- _Required work_
Pictures aside, reproduce exactly and only the lines from the one containing "Open Install FLPR_22.0.5 app icon" through the end of the records.

- _Provided information_
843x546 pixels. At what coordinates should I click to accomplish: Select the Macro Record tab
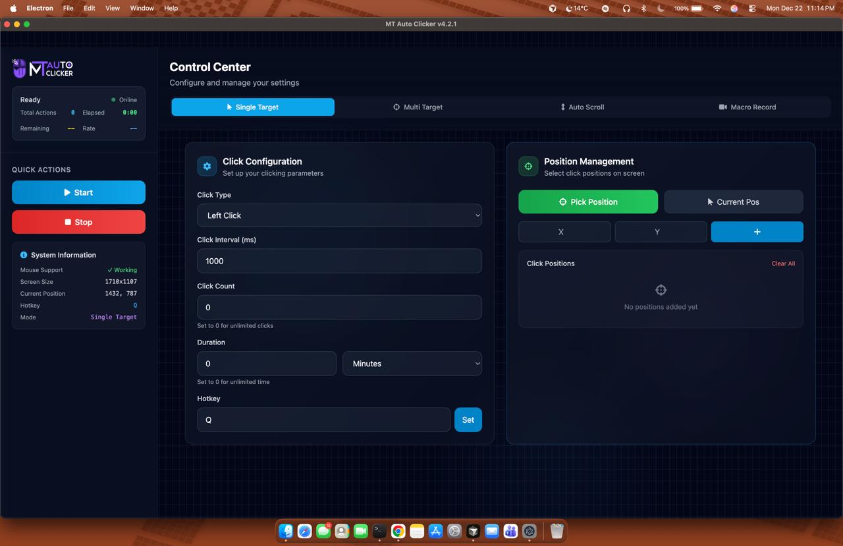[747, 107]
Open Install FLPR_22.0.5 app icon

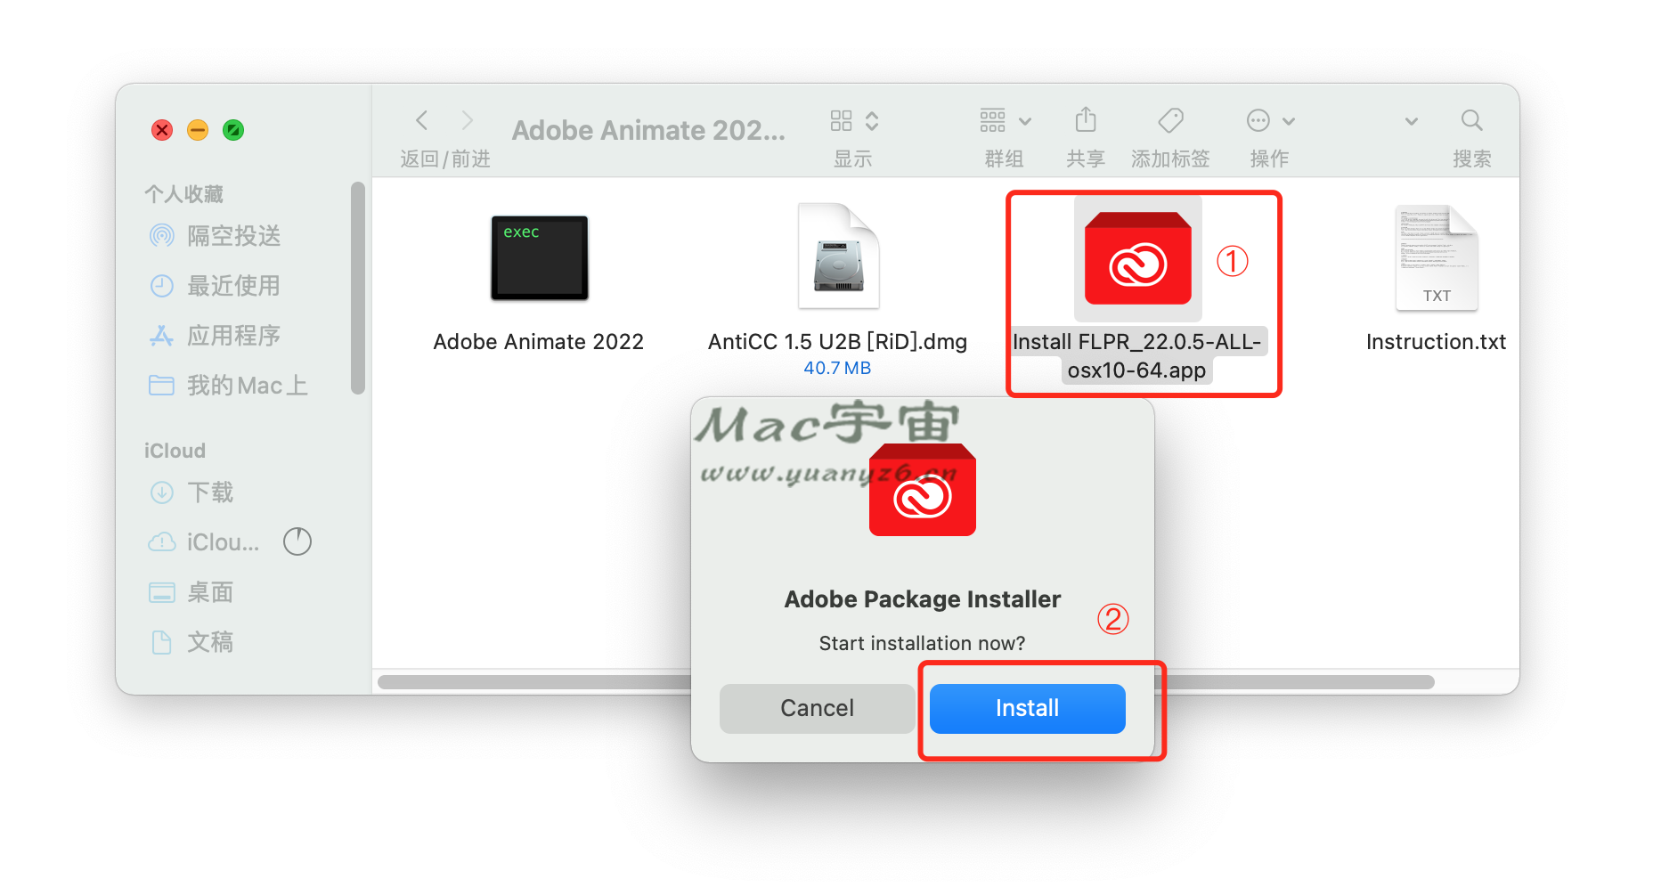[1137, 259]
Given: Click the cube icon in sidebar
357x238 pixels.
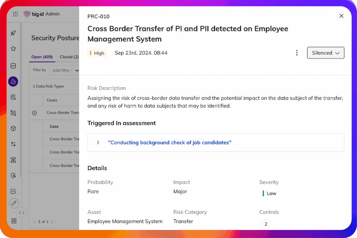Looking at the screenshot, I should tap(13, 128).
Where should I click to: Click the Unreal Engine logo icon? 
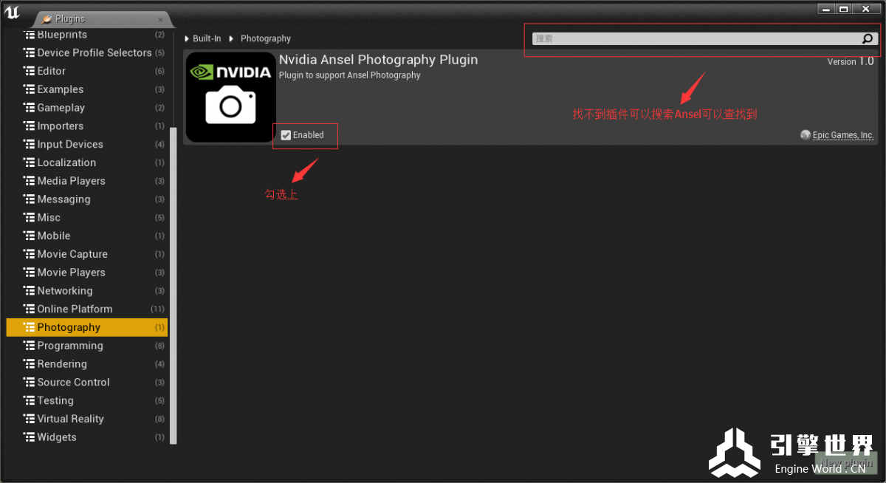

- _Final answer_
Open Install FLPR_22.0.5 app icon

[1137, 259]
Given: Click the cube icon in sidebar
357x238 pixels.
Looking at the screenshot, I should tap(13, 128).
Where should I click to: Click the Unreal Engine logo icon? 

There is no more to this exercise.